Text Tools
Anagram Solver - Find All Anagrams Instantly
Find all anagrams and sub-anagrams of any word or phrase. Unscramble letters and discover hidden words. Works entirely in your browser.
What Is the Anagram Solver?
The Anagram Solver instantly finds every word that can be formed from a set of letters. Enter any word or scrambled letters and discover exact anagrams (using all the letters) and sub-anagrams (using some of them), all processed locally in your browser.
What Is an Anagram?
An anagram rearranges all the letters of one word to form another. Classic examples include listen -> silent, race -> care, and eat -> tea. The solver checks every word in its built-in dictionary against the letter multiset you provide.
Sub-Anagrams
Sub-anagrams use some (but not all) of the available letters. They are useful for word games like Scrabble or Words With Friends where partial use of a rack is common.
How the solver works
The solver compares the letter multiset of each word in its built-in dictionary against the letters you enter. A word is a valid anagram if its letter multiset is identical to the input multiset; it is a valid sub-anagram if its multiset is a subset. All processing happens locally in your browser - no server call is made.
Famous anagrams
| Original word | Anagram |
|---|---|
| astronomer | moon starer |
| listen | silent |
| schoolmaster | the classroom |
| debit card | bad credit |
| conversation | voices rant on |
| the Morse code | here come dots |
Scrabble strategy tips
- Use the solver to find bingos: Playing all 7 tiles in one turn earns a 50-point bonus. Enter all 7 rack tiles to find bingo opportunities.

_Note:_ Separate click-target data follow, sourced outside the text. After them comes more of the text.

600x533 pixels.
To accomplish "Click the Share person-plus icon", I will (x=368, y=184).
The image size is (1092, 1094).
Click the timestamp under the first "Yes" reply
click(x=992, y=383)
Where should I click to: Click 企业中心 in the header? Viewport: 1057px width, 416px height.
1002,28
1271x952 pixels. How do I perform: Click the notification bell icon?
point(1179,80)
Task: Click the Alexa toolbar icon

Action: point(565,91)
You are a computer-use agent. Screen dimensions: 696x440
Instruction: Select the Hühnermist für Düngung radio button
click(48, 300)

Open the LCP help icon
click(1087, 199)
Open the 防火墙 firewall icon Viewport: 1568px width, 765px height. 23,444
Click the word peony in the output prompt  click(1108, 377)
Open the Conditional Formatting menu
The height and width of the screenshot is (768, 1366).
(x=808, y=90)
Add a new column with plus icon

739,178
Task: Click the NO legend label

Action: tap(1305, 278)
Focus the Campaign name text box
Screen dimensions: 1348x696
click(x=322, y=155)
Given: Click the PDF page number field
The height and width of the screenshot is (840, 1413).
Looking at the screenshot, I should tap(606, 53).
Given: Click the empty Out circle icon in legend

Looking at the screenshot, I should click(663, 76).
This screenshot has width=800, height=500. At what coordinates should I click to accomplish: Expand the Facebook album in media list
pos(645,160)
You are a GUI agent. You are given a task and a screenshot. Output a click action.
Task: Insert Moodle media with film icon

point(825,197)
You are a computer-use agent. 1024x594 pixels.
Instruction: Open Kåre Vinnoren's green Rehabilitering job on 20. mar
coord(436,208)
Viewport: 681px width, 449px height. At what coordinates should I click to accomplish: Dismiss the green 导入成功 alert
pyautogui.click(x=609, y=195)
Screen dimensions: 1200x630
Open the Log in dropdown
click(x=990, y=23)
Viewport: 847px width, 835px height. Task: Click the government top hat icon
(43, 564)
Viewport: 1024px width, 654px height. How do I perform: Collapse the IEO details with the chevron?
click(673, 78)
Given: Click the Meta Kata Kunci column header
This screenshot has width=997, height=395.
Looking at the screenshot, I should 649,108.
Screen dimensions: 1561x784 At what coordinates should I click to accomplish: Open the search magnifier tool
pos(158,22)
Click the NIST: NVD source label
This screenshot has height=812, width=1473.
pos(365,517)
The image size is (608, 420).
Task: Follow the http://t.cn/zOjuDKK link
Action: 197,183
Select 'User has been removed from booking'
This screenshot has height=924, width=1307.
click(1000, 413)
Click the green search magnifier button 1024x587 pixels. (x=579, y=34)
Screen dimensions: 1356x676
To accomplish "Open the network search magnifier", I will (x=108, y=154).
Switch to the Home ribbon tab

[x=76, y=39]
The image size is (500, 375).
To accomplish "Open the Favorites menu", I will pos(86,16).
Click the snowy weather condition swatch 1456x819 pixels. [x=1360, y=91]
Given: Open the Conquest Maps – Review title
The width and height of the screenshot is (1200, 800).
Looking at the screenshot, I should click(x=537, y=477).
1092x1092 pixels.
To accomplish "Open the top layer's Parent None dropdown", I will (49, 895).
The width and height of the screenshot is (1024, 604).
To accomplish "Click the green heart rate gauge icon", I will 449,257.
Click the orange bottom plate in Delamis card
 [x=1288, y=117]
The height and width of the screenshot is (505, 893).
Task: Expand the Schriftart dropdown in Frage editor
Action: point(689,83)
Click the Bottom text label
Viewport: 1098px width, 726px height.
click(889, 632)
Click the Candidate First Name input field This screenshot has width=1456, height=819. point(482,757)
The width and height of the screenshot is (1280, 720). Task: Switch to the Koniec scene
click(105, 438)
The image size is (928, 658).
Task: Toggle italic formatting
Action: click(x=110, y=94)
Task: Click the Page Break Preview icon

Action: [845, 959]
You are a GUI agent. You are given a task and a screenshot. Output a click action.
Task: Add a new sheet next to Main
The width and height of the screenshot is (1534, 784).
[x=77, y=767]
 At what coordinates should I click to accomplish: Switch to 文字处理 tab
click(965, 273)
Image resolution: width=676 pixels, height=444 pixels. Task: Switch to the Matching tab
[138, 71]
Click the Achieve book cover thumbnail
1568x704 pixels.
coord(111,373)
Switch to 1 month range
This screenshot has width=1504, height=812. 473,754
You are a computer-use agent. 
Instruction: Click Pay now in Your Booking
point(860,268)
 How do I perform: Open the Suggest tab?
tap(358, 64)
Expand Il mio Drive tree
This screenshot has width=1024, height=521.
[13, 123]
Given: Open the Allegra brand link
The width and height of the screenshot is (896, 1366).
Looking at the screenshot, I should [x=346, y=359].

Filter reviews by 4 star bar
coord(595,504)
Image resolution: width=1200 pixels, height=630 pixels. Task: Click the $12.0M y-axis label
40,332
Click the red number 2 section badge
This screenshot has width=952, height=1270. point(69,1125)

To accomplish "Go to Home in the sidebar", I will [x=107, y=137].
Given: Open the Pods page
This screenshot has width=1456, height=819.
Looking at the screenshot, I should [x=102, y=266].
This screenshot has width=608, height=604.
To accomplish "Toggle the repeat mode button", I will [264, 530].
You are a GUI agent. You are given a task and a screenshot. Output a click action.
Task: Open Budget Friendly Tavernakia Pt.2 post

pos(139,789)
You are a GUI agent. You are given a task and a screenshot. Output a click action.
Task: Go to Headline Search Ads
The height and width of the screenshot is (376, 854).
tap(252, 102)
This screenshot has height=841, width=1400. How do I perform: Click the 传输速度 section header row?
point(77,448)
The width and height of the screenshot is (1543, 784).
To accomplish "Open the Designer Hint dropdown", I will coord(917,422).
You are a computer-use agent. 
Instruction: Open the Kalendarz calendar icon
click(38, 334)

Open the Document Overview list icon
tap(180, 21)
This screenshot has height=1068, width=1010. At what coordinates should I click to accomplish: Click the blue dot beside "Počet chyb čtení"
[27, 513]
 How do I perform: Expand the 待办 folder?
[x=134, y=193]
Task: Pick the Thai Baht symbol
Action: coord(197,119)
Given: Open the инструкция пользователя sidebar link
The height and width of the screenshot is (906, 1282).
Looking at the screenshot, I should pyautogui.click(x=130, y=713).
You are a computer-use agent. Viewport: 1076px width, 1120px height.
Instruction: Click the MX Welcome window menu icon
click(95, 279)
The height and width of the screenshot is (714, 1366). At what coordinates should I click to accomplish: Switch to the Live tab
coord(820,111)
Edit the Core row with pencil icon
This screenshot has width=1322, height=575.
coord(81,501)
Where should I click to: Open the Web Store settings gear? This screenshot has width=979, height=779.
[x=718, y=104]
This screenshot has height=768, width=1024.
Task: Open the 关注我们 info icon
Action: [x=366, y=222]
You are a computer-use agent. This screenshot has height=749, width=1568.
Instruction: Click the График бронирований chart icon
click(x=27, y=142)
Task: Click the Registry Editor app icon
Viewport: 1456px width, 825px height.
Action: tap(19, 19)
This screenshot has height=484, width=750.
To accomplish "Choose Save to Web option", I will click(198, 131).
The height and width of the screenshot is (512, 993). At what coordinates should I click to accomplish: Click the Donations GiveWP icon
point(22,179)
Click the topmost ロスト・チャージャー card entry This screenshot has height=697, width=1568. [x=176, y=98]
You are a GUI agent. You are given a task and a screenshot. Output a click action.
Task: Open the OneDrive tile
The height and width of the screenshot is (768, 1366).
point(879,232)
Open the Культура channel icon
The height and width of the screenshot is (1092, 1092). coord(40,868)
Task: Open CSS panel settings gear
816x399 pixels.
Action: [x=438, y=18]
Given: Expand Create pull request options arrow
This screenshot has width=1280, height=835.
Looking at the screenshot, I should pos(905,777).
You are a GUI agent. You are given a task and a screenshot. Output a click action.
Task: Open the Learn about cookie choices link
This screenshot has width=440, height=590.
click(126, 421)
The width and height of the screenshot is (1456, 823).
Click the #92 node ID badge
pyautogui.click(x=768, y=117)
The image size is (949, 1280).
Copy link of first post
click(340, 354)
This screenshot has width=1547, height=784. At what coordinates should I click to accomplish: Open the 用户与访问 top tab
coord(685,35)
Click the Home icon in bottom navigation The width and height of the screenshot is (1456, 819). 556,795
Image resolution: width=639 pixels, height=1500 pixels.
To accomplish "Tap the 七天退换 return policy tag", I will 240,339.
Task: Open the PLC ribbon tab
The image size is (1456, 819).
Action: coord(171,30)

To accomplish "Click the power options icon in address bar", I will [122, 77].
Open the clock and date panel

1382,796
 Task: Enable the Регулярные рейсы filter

- Treat blank tiles as wildcards: Sub-anagram mode shows shorter words - a blank can stand in for any missing letter to extend plays.
- Prioritize high-value letters: Q, Z, J, and X are worth 8–10 points each. Searching for words containing these letters first can maximize your score.
- Longer words are not always better: A shorter high-value word placed on a triple-word or triple-letter square often outscores a long word on plain squares.
Why longer words produce more results
The number of possible arrangements of n letters grows factorially: 3 letters have 6 arrangements, 5 letters have 120, 7 letters have 5,040. More importantly, sub-anagram results grow with the number of sub-multisets - for n distinct letters there are 2ⁿ − 1 non-empty subsets to check. A 5-letter input checks 31 possible subsets; a 10-letter input checks 1,023. In practice most subsets don't produce valid dictionary words, but the filtering work still scales, which is why results for long or common-letter inputs can number in the hundreds.